What are ear tubes and how do they work?
A tympanostomy tube — also called a pressure equalization (PE) tube or ventilation tube — is a small, flanged cylinder roughly 1 mm in diameter. An ENT surgeon places it through a tiny incision in the eardrum. The tube creates an opening that allows air to move in and out of the middle ear, equalizing pressure and allowing any fluid to drain.
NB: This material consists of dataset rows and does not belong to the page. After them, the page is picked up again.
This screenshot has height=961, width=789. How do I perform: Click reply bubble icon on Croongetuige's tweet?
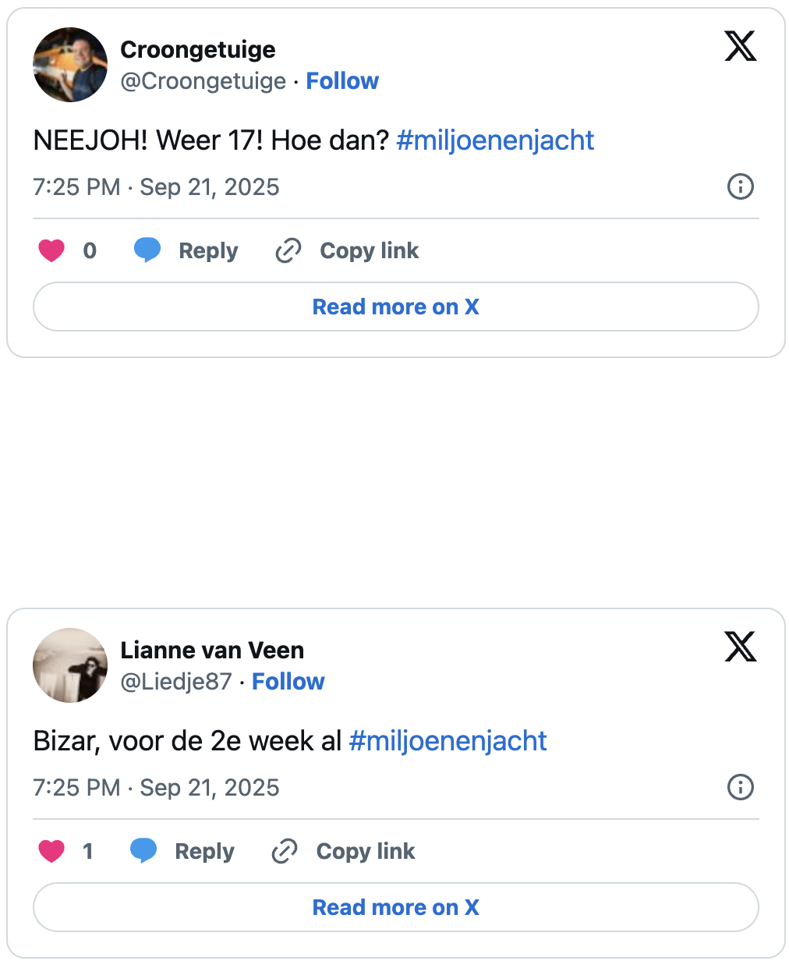(147, 251)
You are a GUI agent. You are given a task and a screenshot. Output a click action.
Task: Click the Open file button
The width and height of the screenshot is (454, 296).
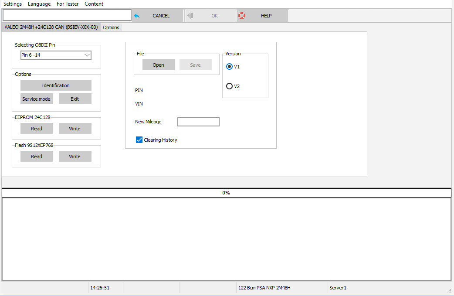(x=159, y=65)
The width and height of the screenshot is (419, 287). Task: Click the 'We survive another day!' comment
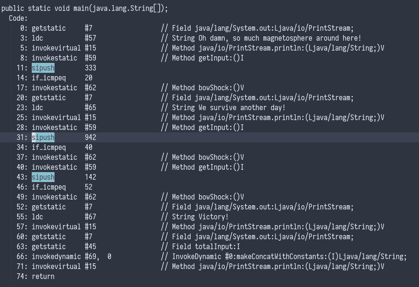223,107
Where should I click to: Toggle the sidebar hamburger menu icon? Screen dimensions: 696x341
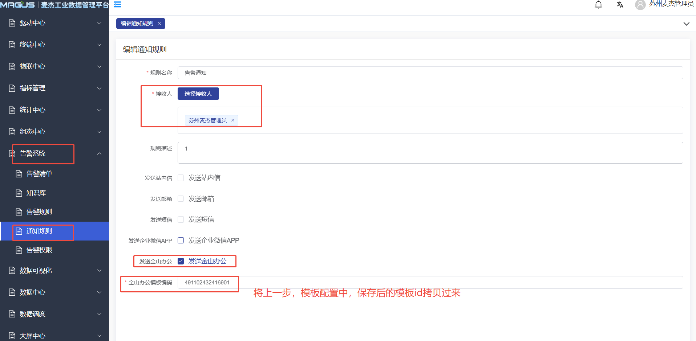[x=117, y=5]
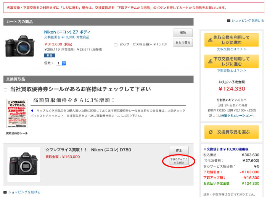Click the arrow icon beside bottom ショッピングを続ける
This screenshot has width=267, height=197.
point(5,192)
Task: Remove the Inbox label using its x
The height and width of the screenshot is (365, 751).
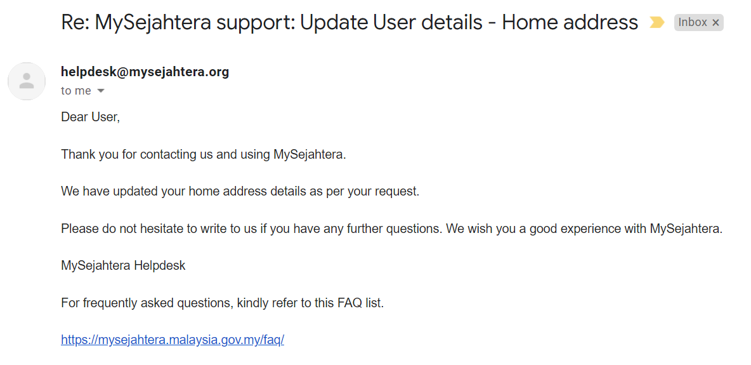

Normally, the eustachian tube handles this pressure-equalization job. When the eustachian tube is blocked or not functioning well — because of chronic allergies, anatomical reasons, or recurrent infections — fluid accumulates behind the eardrum. Ear tubes bypass the malfunctioning eustachian tube, restoring ventilation to the middle ear.
The AAO-HNS clinical practice guideline on tympanostomy tubes covers their use primarily in children, but the underlying principles apply to adult cases: tubes are placed when middle ear disease has persisted long enough, and has caused enough hearing loss or quality-of-life impact, to warrant intervention beyond watchful waiting 1Ref 1Rosenfeld RM, Tunkel DE, Schwartz SR, Anne S, Bishop CE, Chelius DC, et al. (2022).Clinical Practice Guideline: Tympanostomy Tubes in Children (Update).Principles of tympanostomy tube indications, procedural approach, and follow-up; adult indications extrapolated from the same guideline principles.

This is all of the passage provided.